The experience at Mecca represented the apex of a long journey for the former Malcolm Little. The journey had begun in his native Lansing, Michigan, where his father, a Baptist preacher, was brutally killed by Ku Klux Klansmen. Malcolm's mother suffered a mental breakdown under the strain of raising the family alone, and the children were shuffled amongst various relatives and foster homes. Malcolm eventually ended up as a teenager staying with an aunt in Boston. There he began his long descent into the street life of drugs and crime that ended at age 21 with a 10-year prison sentence for burglary.

While in prison Malcolm Little began to rebuild his life. He read voraciously in every field of study. He encountered the teachings of Elijah Muhammad, the self-proclaimed Messenger of Allah to the blacks of North America. In the Nation of Islam, Malcolm found an anchor for his life and a much-needed affirmation of blackness in a society where dark skin was considered the worst possible social stigma.

When Malcolm Little emerged from prison, he dropped the slave master's surname and became Malcolm X, in keeping with Nation of Islam custom. He also quickly became Elijah Muhammad's most charismatic and effective minister, traveling the breadth of the country speaking for the Nation at colleges and street rallies as well as in the national media.

After discovering what he considered true Islam, Malcolm founded his own orthodox Sunni mosque, and his own secular black political group, the Organization of Afro-American Unity (OAAU). Through this organization Malcolm hoped to establish himself in the mainstream of Afro-American leadership, begin building an independent black political and economic power base in the United States, link the Afro-American struggle to other Third World anti-colonial movements, and eventually take black America's case before the United Nations.

BUT MALCOLM WAS shot to death before any of his big plans got off the ground. It is generally believed that Malcolm X was killed by agents of Elijah Muhammad. The break between the two men had not been a congenial one. But in the final weeks of his life, Malcolm had become convinced that the intensifying pattern of threats and harassment against him had to be coming from a source bigger and more powerful than the Nation of Islam.

The great tragedy of Malcolm's life, like that of Martin Luther King Jr.'s, is that he was struck down just as he was discovering a new breadth of vision for himself and his people. But we don't remember Malcolm X only because of the crushed promise of his last months.

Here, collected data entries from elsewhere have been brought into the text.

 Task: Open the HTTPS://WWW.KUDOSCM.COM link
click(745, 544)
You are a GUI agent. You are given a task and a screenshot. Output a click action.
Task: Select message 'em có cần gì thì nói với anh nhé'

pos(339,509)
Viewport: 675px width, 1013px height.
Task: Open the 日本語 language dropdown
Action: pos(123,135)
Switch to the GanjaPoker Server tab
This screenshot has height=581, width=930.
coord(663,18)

In his short life he made a lasting contribution to U.S. society and to the ongoing movement for a more just world. By being completely fearless about whose toes he might step on, Malcolm permanently raised the level of consciousness and open discussion about the pervasiveness of white racism in American life. He insisted that what was then commonly called the “Negro problem” was in fact a white problem, one that could only be solved when whites resolved to root out the racism in their own communities. That aspect of Malcolm's legacy is today more relevant than ever as racism, both public and private, is on the upsurge.

Malcolm's emphasis on the global nature of racism and colonialism and his efforts to link the Afro-American struggle to that of other Third World peoples paved the way for campaigns like the one currently being led by the black community against U.S. support for apartheid. And perhaps more important, Malcolm X made millions of Afro-Americans proud of being black. Where there had been victimization and despair, he spread empowerment and hope.

In brief — to use biblical language that, even as a Muslim, Malcolm X would probably have approved — he exalted the lowly and brought down the mighty. And he sought in his own way to proclaim the acceptable year of the Lord when hatred and oppression would be banished from the earth.

Danny Collum was an associate editor of Sojourners magazine when this article appeared.